___ Data

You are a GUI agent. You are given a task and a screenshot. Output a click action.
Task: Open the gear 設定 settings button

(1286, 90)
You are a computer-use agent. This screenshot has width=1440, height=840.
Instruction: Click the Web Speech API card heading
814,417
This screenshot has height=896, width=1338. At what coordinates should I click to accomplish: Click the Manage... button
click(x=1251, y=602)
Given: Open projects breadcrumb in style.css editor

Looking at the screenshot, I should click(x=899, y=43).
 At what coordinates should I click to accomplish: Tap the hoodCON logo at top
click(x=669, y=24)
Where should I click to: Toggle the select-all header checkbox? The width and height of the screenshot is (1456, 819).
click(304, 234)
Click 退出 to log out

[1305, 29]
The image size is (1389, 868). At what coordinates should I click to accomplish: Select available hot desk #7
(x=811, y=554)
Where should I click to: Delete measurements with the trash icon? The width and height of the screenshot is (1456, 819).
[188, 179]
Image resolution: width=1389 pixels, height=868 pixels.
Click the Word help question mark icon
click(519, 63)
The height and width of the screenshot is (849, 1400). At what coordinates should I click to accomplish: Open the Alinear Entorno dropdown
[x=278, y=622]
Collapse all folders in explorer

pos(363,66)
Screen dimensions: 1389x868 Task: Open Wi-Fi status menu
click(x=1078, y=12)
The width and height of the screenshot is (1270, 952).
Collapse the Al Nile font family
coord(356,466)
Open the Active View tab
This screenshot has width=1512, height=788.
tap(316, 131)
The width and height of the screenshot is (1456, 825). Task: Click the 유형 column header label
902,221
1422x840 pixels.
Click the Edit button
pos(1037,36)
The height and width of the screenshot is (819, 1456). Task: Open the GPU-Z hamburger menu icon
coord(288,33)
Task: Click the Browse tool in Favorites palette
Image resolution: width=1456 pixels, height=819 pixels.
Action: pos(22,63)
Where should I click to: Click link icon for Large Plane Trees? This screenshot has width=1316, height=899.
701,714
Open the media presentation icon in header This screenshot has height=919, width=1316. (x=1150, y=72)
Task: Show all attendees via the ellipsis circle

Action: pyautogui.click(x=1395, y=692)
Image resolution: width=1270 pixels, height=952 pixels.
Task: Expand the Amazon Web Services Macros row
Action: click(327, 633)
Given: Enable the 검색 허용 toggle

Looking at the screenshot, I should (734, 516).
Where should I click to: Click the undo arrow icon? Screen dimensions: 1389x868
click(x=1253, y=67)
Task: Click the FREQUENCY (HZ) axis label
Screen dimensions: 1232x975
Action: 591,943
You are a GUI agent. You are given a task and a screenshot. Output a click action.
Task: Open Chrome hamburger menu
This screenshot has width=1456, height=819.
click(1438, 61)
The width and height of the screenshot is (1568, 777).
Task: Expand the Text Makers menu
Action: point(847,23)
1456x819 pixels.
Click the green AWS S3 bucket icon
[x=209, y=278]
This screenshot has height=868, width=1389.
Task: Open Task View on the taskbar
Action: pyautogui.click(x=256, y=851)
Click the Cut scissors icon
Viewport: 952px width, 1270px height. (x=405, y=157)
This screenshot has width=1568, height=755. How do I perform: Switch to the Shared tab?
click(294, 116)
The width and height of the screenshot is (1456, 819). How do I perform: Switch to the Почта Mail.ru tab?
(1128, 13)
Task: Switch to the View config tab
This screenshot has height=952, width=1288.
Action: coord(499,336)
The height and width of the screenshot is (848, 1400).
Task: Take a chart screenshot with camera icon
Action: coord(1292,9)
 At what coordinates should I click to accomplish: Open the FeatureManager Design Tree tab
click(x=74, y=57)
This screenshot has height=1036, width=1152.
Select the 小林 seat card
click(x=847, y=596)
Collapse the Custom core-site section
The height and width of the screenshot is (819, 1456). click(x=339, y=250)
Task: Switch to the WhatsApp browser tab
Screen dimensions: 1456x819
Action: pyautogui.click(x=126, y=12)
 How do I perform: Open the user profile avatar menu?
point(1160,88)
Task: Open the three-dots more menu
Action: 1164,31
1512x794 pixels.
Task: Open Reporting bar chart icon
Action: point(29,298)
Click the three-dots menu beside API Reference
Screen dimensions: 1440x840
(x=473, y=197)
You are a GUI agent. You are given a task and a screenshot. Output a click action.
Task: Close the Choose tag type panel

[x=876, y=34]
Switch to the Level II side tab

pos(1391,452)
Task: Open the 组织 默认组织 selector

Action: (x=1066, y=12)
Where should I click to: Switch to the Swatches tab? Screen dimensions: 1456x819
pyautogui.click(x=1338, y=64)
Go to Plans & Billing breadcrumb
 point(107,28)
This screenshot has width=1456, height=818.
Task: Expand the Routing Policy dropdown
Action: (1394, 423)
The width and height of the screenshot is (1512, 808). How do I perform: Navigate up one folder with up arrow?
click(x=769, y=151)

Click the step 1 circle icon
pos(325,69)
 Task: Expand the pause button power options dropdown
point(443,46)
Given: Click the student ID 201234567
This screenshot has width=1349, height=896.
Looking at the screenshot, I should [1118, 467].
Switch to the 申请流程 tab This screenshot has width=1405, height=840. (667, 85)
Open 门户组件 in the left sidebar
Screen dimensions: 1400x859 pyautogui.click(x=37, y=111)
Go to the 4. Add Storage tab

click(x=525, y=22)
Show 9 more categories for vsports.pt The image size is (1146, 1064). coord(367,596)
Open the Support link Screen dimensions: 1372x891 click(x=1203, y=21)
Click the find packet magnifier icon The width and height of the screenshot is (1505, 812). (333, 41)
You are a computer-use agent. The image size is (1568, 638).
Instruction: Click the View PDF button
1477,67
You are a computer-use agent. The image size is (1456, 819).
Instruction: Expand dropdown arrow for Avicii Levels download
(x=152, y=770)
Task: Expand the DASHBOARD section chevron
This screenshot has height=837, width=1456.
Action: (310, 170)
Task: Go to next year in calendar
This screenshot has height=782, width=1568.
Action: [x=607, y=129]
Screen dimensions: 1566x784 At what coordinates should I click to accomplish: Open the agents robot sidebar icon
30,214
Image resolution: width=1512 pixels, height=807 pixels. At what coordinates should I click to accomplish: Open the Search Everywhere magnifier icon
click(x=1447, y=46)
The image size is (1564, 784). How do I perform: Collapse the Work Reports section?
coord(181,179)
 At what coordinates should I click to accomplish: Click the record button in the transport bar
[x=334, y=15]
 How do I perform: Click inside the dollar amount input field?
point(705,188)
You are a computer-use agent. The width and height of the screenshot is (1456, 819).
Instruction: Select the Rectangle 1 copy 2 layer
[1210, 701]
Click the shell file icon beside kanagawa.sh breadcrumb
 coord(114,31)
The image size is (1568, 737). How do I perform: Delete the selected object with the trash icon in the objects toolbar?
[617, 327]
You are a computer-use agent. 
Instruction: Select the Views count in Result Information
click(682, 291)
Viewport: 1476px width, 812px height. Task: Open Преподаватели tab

______

(Work task): Your task is to repeat the data exactly; please include every line.

(Completed task):
You are a GUI agent. You are given a task and a screenshot. Output a click action.
Task: Open the gear 設定 settings button

(1286, 90)
You are a computer-use agent. This screenshot has width=1440, height=840.
Instruction: Click the Web Speech API card heading
814,417
This screenshot has height=896, width=1338. At what coordinates should I click to accomplish: Click the Manage... button
click(x=1251, y=602)
Given: Open projects breadcrumb in style.css editor

Looking at the screenshot, I should click(x=899, y=43).
 At what coordinates should I click to accomplish: Tap the hoodCON logo at top
click(x=669, y=24)
Where should I click to: Toggle the select-all header checkbox? The width and height of the screenshot is (1456, 819).
click(304, 234)
Click 退出 to log out

[1305, 29]
The image size is (1389, 868). At what coordinates should I click to accomplish: Select available hot desk #7
(x=811, y=554)
Where should I click to: Delete measurements with the trash icon? The width and height of the screenshot is (1456, 819).
[188, 179]
Image resolution: width=1389 pixels, height=868 pixels.
Click the Word help question mark icon
click(519, 63)
The height and width of the screenshot is (849, 1400). At what coordinates should I click to accomplish: Open the Alinear Entorno dropdown
[x=278, y=622]
Collapse all folders in explorer

pos(363,66)
Screen dimensions: 1389x868 Task: Open Wi-Fi status menu
click(x=1078, y=12)
The width and height of the screenshot is (1270, 952).
Collapse the Al Nile font family
coord(356,466)
Open the Active View tab
This screenshot has width=1512, height=788.
tap(316, 131)
The width and height of the screenshot is (1456, 825). Task: Click the 유형 column header label
902,221
1422x840 pixels.
Click the Edit button
pos(1037,36)
The height and width of the screenshot is (819, 1456). Task: Open the GPU-Z hamburger menu icon
coord(288,33)
Task: Click the Browse tool in Favorites palette
Image resolution: width=1456 pixels, height=819 pixels.
Action: pos(22,63)
Where should I click to: Click link icon for Large Plane Trees? This screenshot has width=1316, height=899.
701,714
Open the media presentation icon in header This screenshot has height=919, width=1316. (x=1150, y=72)
Task: Show all attendees via the ellipsis circle

Action: pyautogui.click(x=1395, y=692)
Image resolution: width=1270 pixels, height=952 pixels.
Task: Expand the Amazon Web Services Macros row
Action: click(327, 633)
Given: Enable the 검색 허용 toggle

Looking at the screenshot, I should (734, 516).
Where should I click to: Click the undo arrow icon? Screen dimensions: 1389x868
click(x=1253, y=67)
Task: Click the FREQUENCY (HZ) axis label
Screen dimensions: 1232x975
Action: 591,943
You are a GUI agent. You are given a task and a screenshot. Output a click action.
Task: Open Chrome hamburger menu
This screenshot has width=1456, height=819.
click(1438, 61)
The width and height of the screenshot is (1568, 777).
Task: Expand the Text Makers menu
Action: point(847,23)
1456x819 pixels.
Click the green AWS S3 bucket icon
[x=209, y=278]
This screenshot has height=868, width=1389.
Task: Open Task View on the taskbar
Action: pyautogui.click(x=256, y=851)
Click the Cut scissors icon
Viewport: 952px width, 1270px height. (x=405, y=157)
This screenshot has width=1568, height=755. How do I perform: Switch to the Shared tab?
click(294, 116)
The width and height of the screenshot is (1456, 819). How do I perform: Switch to the Почта Mail.ru tab?
(1128, 13)
Task: Switch to the View config tab
This screenshot has height=952, width=1288.
Action: coord(499,336)
The height and width of the screenshot is (848, 1400).
Task: Take a chart screenshot with camera icon
Action: coord(1292,9)
 At what coordinates should I click to accomplish: Open the FeatureManager Design Tree tab
click(x=74, y=57)
This screenshot has height=1036, width=1152.
Select the 小林 seat card
click(x=847, y=596)
Collapse the Custom core-site section
The height and width of the screenshot is (819, 1456). click(x=339, y=250)
Task: Switch to the WhatsApp browser tab
Screen dimensions: 1456x819
Action: pyautogui.click(x=126, y=12)
 How do I perform: Open the user profile avatar menu?
point(1160,88)
Task: Open the three-dots more menu
Action: 1164,31
1512x794 pixels.
Task: Open Reporting bar chart icon
Action: point(29,298)
Click the three-dots menu beside API Reference
Screen dimensions: 1440x840
(x=473, y=197)
You are a GUI agent. You are given a task and a screenshot. Output a click action.
Task: Close the Choose tag type panel

[x=876, y=34]
Switch to the Level II side tab

pos(1391,452)
Task: Open the 组织 默认组织 selector

Action: (x=1066, y=12)
Where should I click to: Switch to the Swatches tab? Screen dimensions: 1456x819
pyautogui.click(x=1338, y=64)
Go to Plans & Billing breadcrumb
 point(107,28)
This screenshot has width=1456, height=818.
Task: Expand the Routing Policy dropdown
Action: (1394, 423)
The width and height of the screenshot is (1512, 808). How do I perform: Navigate up one folder with up arrow?
click(x=769, y=151)

Click the step 1 circle icon
pos(325,69)
 Task: Expand the pause button power options dropdown
point(443,46)
Given: Click the student ID 201234567
This screenshot has width=1349, height=896.
Looking at the screenshot, I should [1118, 467].
Switch to the 申请流程 tab This screenshot has width=1405, height=840. (667, 85)
Open 门户组件 in the left sidebar
Screen dimensions: 1400x859 pyautogui.click(x=37, y=111)
Go to the 4. Add Storage tab

click(x=525, y=22)
Show 9 more categories for vsports.pt The image size is (1146, 1064). coord(367,596)
Open the Support link Screen dimensions: 1372x891 click(x=1203, y=21)
Click the find packet magnifier icon The width and height of the screenshot is (1505, 812). (333, 41)
You are a computer-use agent. The image size is (1568, 638).
Instruction: Click the View PDF button
1477,67
You are a computer-use agent. The image size is (1456, 819).
Instruction: Expand dropdown arrow for Avicii Levels download
(x=152, y=770)
Task: Expand the DASHBOARD section chevron
This screenshot has height=837, width=1456.
Action: (310, 170)
Task: Go to next year in calendar
This screenshot has height=782, width=1568.
Action: [x=607, y=129]
Screen dimensions: 1566x784 At what coordinates should I click to accomplish: Open the agents robot sidebar icon
30,214
Image resolution: width=1512 pixels, height=807 pixels. At what coordinates should I click to accomplish: Open the Search Everywhere magnifier icon
click(x=1447, y=46)
The image size is (1564, 784). How do I perform: Collapse the Work Reports section?
coord(181,179)
 At what coordinates should I click to accomplish: Click the record button in the transport bar
[x=334, y=15]
 How do I perform: Click inside the dollar amount input field?
point(705,188)
You are a computer-use agent. The width and height of the screenshot is (1456, 819).
Instruction: Select the Rectangle 1 copy 2 layer
[1210, 701]
Click the shell file icon beside kanagawa.sh breadcrumb
 coord(114,31)
The image size is (1568, 737). How do I perform: Delete the selected object with the trash icon in the objects toolbar?
[617, 327]
You are a computer-use agent. 
Instruction: Select the Views count in Result Information
click(682, 291)
Viewport: 1476px width, 812px height. Task: Open Преподаватели tab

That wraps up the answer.